5+ paper examples, study guides & outlines
Oroonoko is a prose narrative by Aphra Behn, published in 1688, that follows an African prince enslaved in the colonial Americas. It appears frequently in courses on early modern British literature, colonial literature, and the history of the novel. Scholars and students engage with it because it sits at a complicated intersection of race, slavery, honor, and gender, raising questions about how European writers represented Africans and colonized peoples at the dawn of the transatlantic slave trade. Behn's dual role as narrator and witness also invites scrutiny of authorial reliability and the politics of sympathy.

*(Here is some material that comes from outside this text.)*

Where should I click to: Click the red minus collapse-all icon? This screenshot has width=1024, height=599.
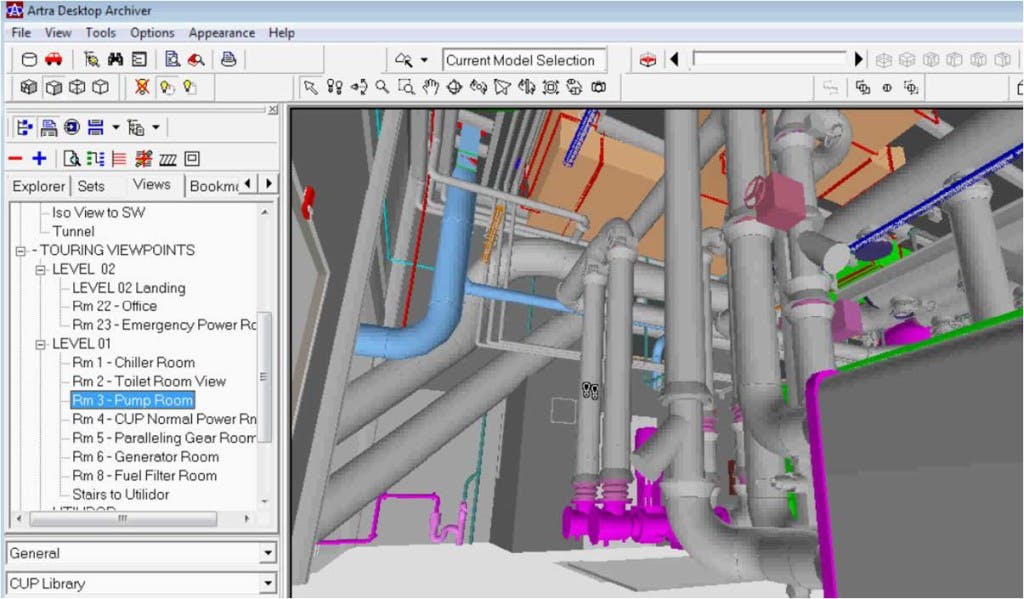tap(15, 158)
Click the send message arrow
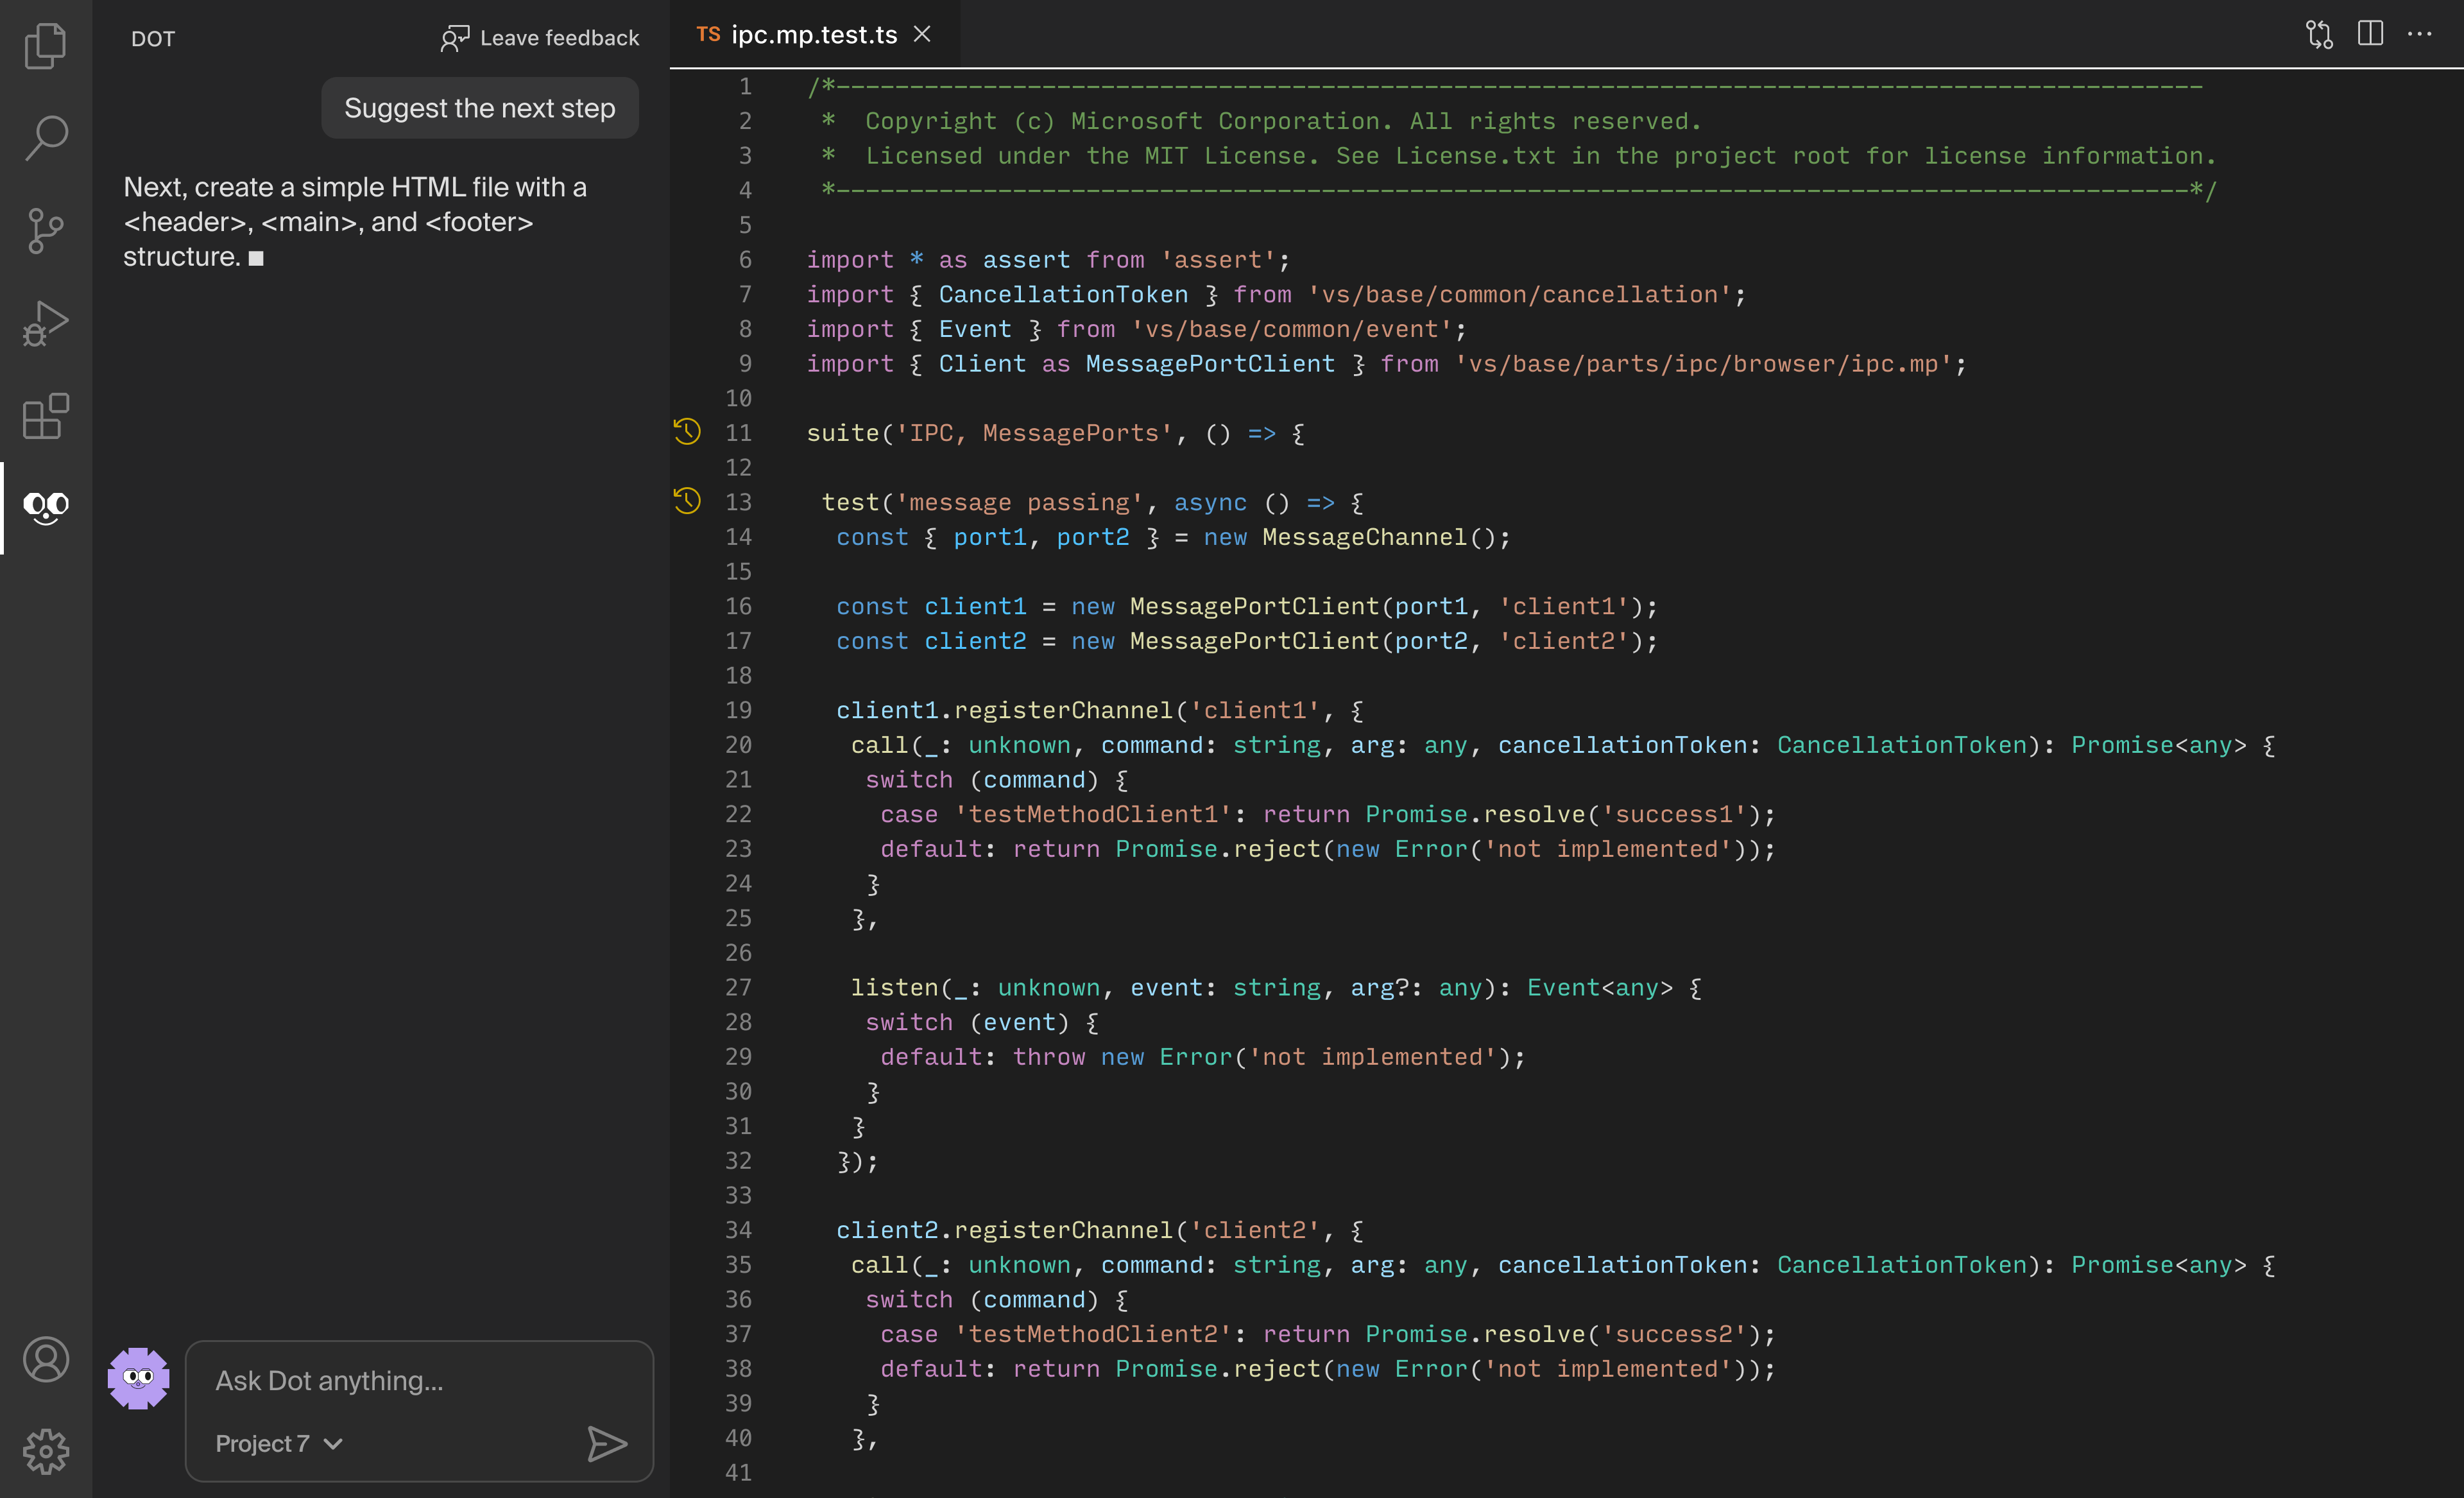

Student papers on this topic approach the work from several directions. Some focus closely on the relationship between Oroonoko and Imoinda, examining how love and honor function as central values that define the protagonist's identity. Others take a comparative approach, setting Oroonoko alongside works like The Tempest to analyze how uprisings and resistance by enslaved or colonized figures are staged differently across texts. Additional essays situate the narrative within broader questions of African representation in eighteenth-century British literature, treating the work as a cultural artifact shaped by colonial ideology.
A strong essay on Oroonoko establishes a focused argument about how one or two of its core tensions—such as the conflict between noble idealism and the brutal reality of slavery—operate in the text. Close reading of specific scenes, particularly those involving Oroonoko's fight for freedom or his death, tends to carry the most analytical weight. A common pitfall is treating Behn's sympathy for Oroonoko as straightforwardly anti-slavery without accounting for the contradictions her narrative also reproduces.